Research demonstrates that MRU could be used to examine how employees manage uncertainty during adjustment processes. MRU uses theoretical explanations for examining the approaches to understanding group decision making. "When groups are highly motivated to reduce the uncertainty surrounding a decision and there are no competing motives such as time or cost limitations, highly rational behaviors lead to information seeking to reduce uncertainty to optimize decisions." MRU could be used at the organizational level to examine communication related to organizational strategy.

===Anxiety/uncertainty management theory===
Inspired by Berger's theory, the late California State, Fullerton, communication professor William Gudykunst began to apply some of the axioms and theorems of uncertainty reduction theory to intercultural settings.

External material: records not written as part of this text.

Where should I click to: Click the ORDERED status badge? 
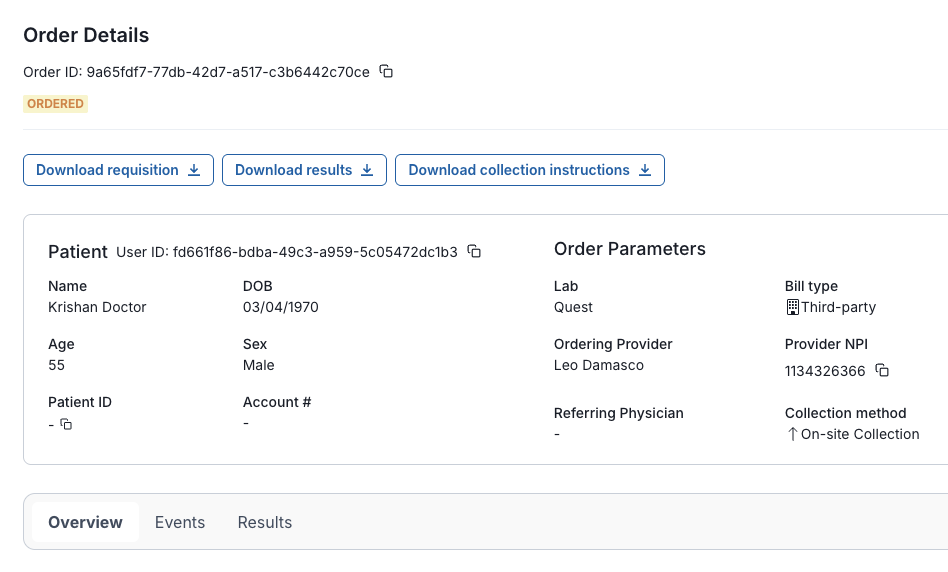pyautogui.click(x=56, y=104)
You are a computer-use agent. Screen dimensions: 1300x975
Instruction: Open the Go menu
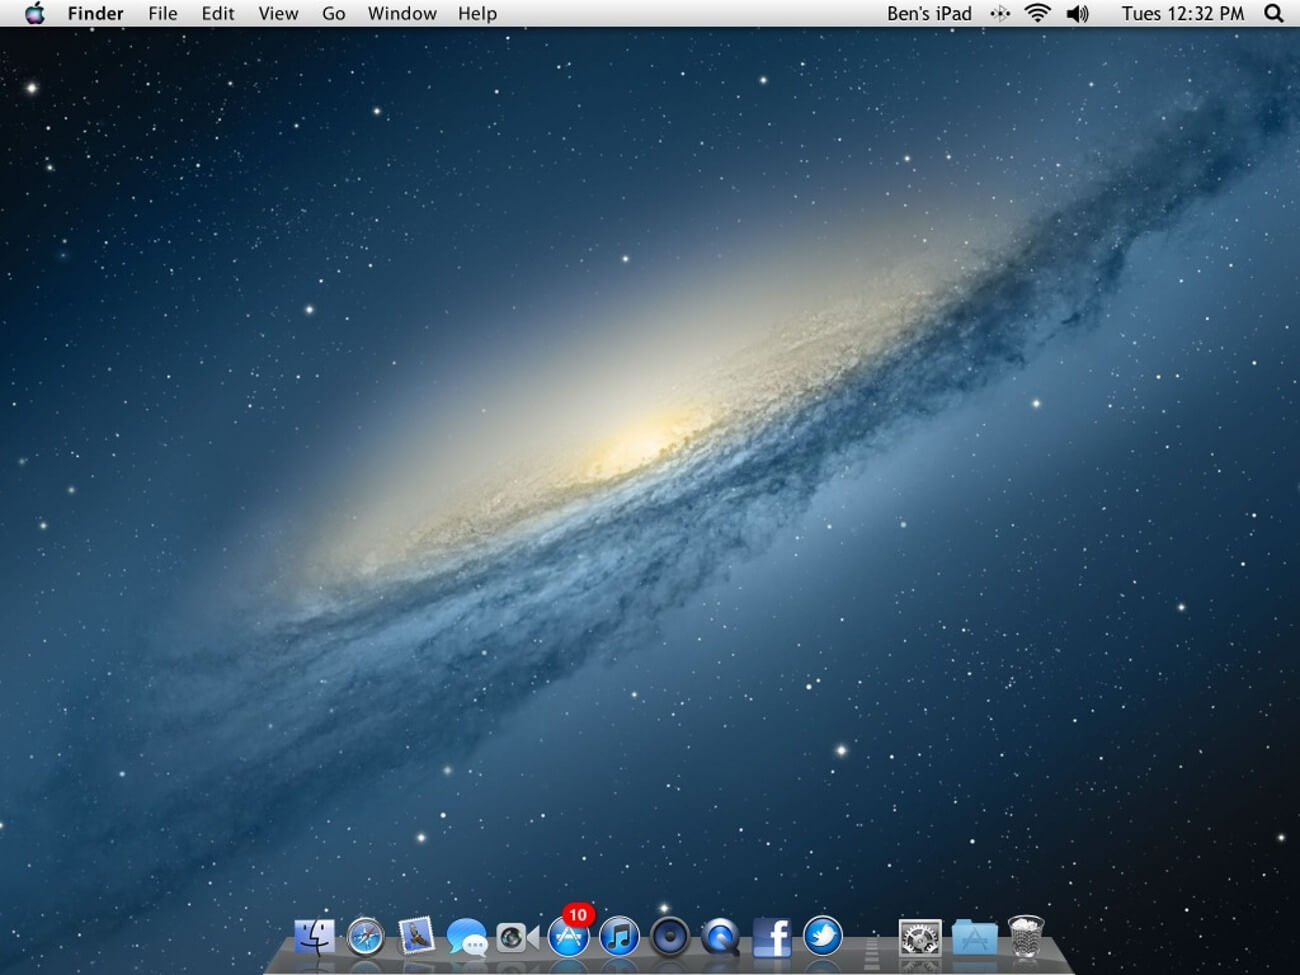(x=333, y=13)
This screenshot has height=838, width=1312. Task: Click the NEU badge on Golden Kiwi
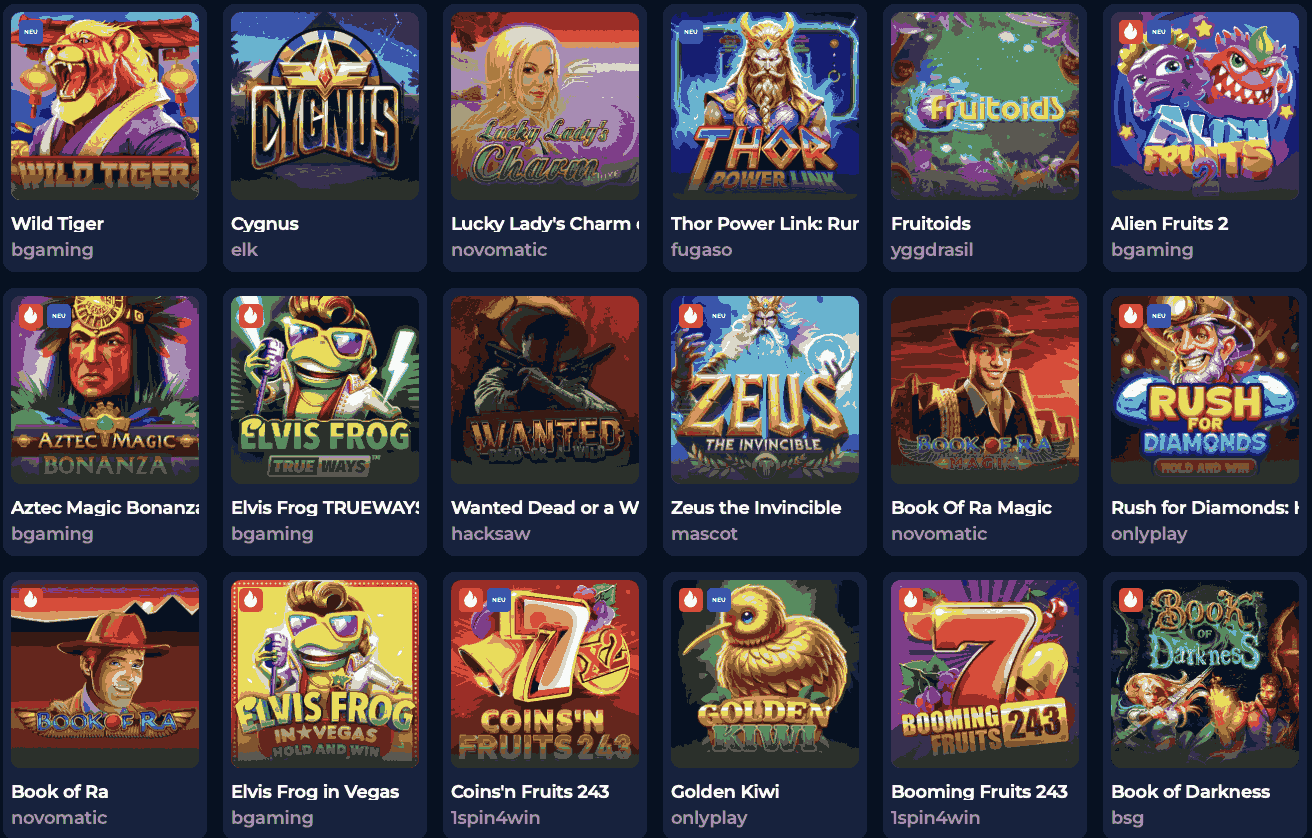click(x=718, y=600)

Despite their common axiomatic format and parallel focus on the meeting of strangers, this theory contrasts uncertainty reduction theory by identifying reduction as only one of the many actions that people take when uncertainty arises.

Gudykunst's anxiety/uncertainty management theory (AUM) also differs from Berger's uncertainty reduction theory in several significant ways. First, AUM asserts that people do not always try to reduce uncertainty. When uncertainty allows people to maintain positive predicted outcome values, they may choose to manage their information intake such that they balance their level of uncertainty. Second, AUM claims that people experience uncertainty differently in different situations. People must evaluate whether a particular instance of uncertainty is stressful, and if so, what resources are available.

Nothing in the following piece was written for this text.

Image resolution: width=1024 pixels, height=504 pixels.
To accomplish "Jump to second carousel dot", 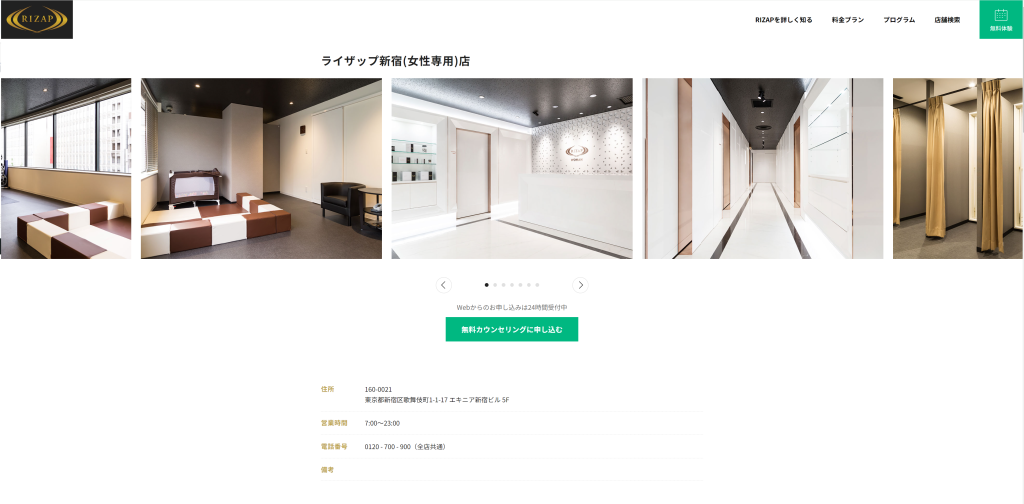I will tap(495, 285).
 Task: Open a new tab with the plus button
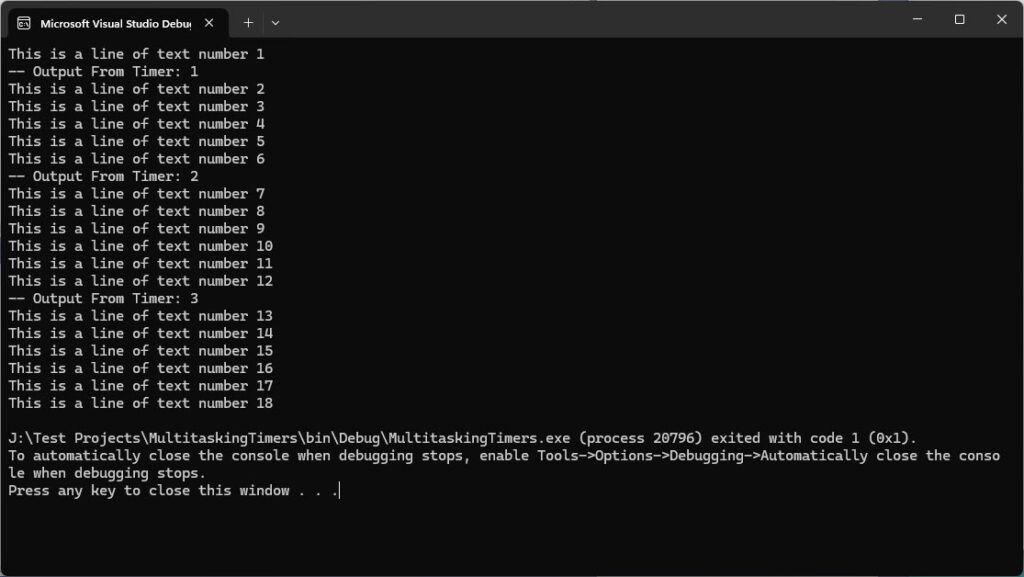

Gudykunst also points out that uncertainty reduction theory was formulated to describe the actions and behaviors of middle-class, white strangers in the United States. This is the demographic in the studies Berger and Calabrese used to develop the theory.

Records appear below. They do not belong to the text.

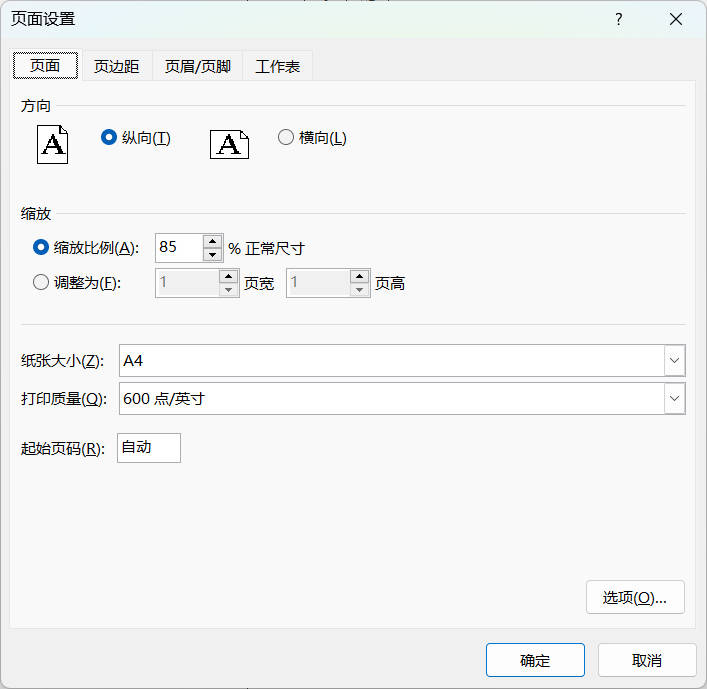The height and width of the screenshot is (689, 707).
Task: Close the 页面设置 dialog
Action: point(675,19)
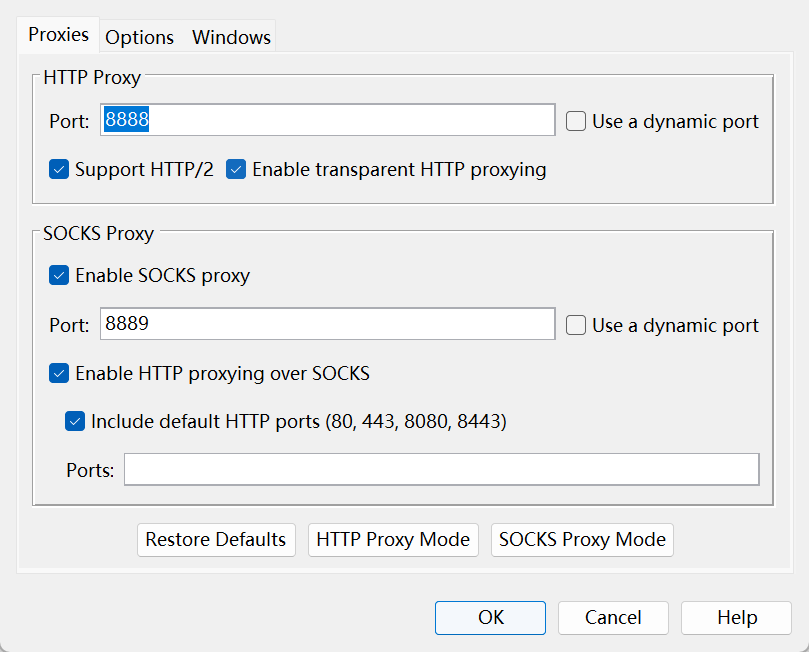Select the Proxies tab
This screenshot has height=652, width=809.
(x=58, y=35)
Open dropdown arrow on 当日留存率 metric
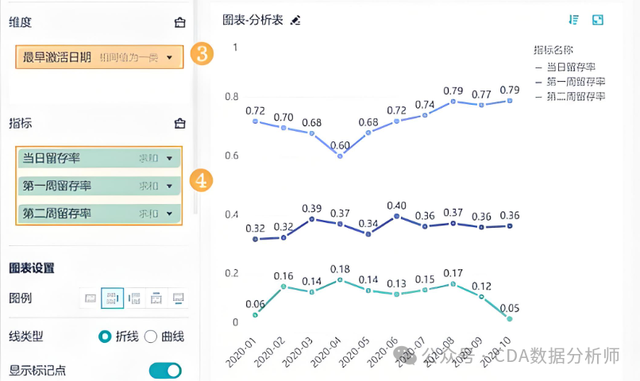640x381 pixels. click(x=169, y=158)
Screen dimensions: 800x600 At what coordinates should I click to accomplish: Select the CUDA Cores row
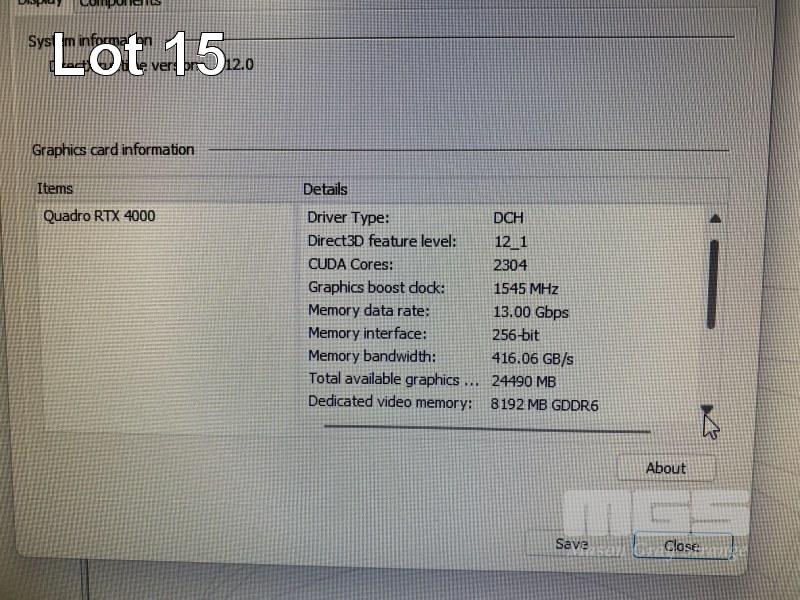[350, 265]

====Example: Online cancer research====

Hurley, Kosenko and Brashers argue that 65% of internet-based cancer news is associated with the increase of uncertainty. In order of their degree of magnitude, information regarding treatment, prevention, detection, survivorship, and end-of-life issues yielded the most uncertainty. Given the inverse relationship between information-seeking behavior and uncertainty reduction, Hurley, Kosenko and Brashers assert that uncertainty management theory may be more accurate and effective than uncertainty reduction theory. More research is needed to determine what computer-mediated communications exacerbate and help individuals manage their uncertainty regarding their health.

=== Eurocentric ===
Uncertainty reduction theory has its history of being applicable to Western cultures, especially the United States, but there is not much research proving its usefulness in other cultures. Riley Beard, in her critique of uncertainty reduction theory, claims that it disregards other ways of reducing uncertainty that may be prevalent in other cultures.

=== Context of URT ===
As stated above, uncertainty reduction theory was originated to fit a context of initial, face-to-face interactions in Western cultures. The history of URT being applicable in first time face-to-face interactions is valid, but there is little research that shows uncertainty reduction theory is applicable in many contexts other than the one that the theory is rooted in.

===Defense===
Eleven years after uncertainty reduction theory was introduced, Berger published Uncertain Outcome Values in Predicted Relationships: Uncertainty Reduction Theory Then and Now. His aim was to defend his theory in new contexts and modify it, as necessary. Berger later proposed three types of information seeking behavior: passive (watching the interactant for clues in reactions to stimuli), active (posing questions to other individuals about the interactant), and interactive (posing direct questions to the interactant). Later research by Berger and Bradac (1982) indicated that disclosures by interactants may lead them to be judged as more or less attractive. The judgment will determine whether the judge will continue to reduce their uncertainties or end the relationship. Berger also acknowledges the works of Gudykunst, et al. (1985) and Parks and Adelman (1983) to extend uncertainty reduction theory to the realm of more established relationships.